▶ **SET TASK**:
Reproduce the rows below verbatim, from the line containing "You are a computer-use agent." through the end of the rows, omitting the pictures.

▶ **EXERCISE INPUTS**:
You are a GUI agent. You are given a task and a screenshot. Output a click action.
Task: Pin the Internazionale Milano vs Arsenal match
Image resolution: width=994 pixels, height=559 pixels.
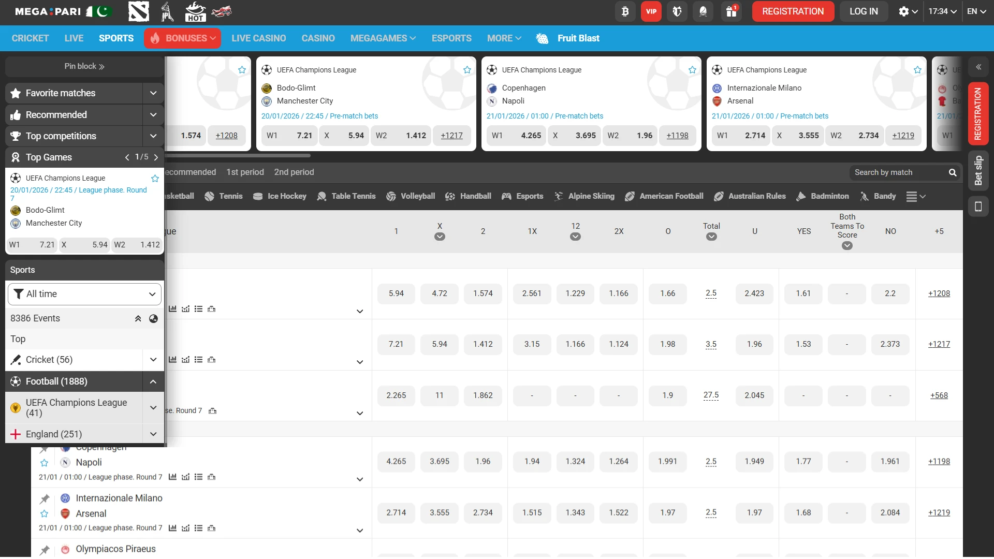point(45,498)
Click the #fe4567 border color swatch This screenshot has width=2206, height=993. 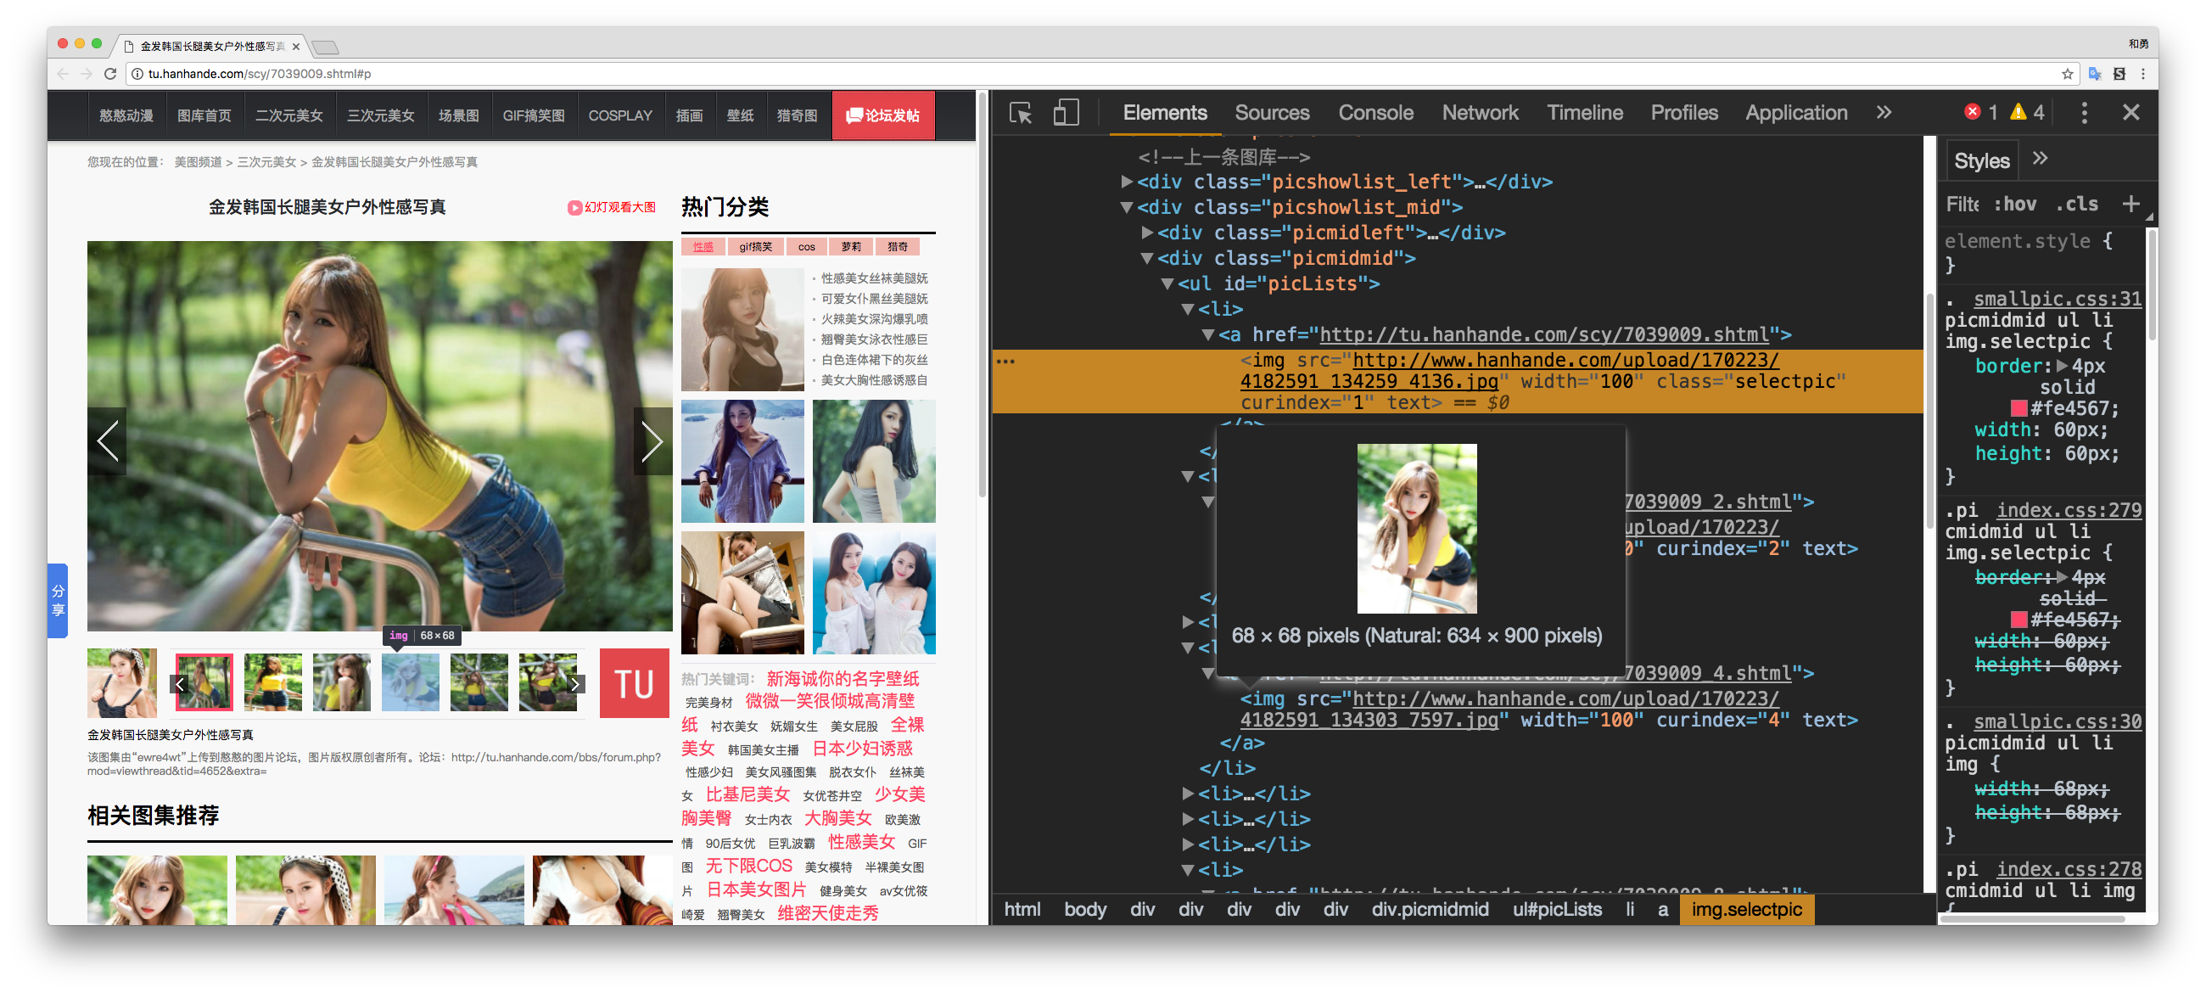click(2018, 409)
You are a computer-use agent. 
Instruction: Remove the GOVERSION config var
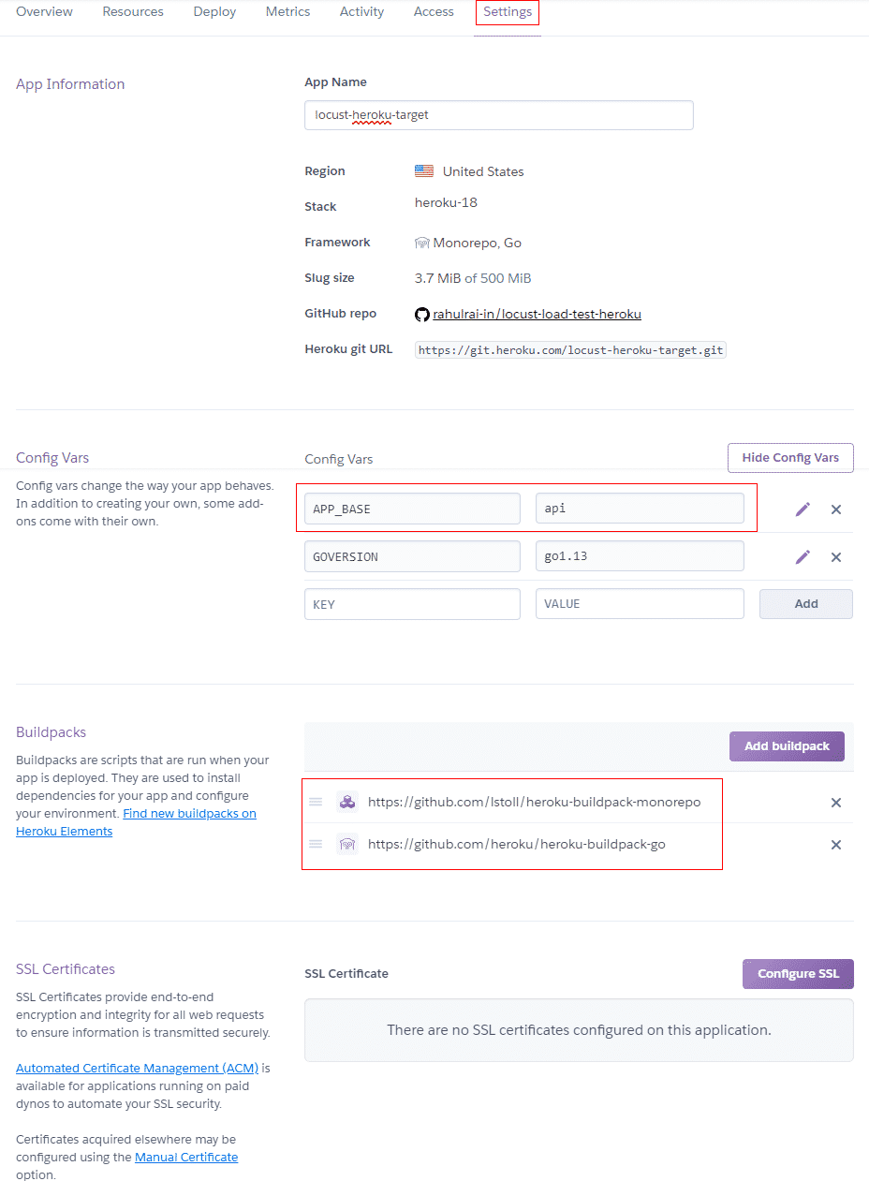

▶ **ANSWER IN FULL**:
You are a computer-use agent. 
Instruction: Remove the GOVERSION config var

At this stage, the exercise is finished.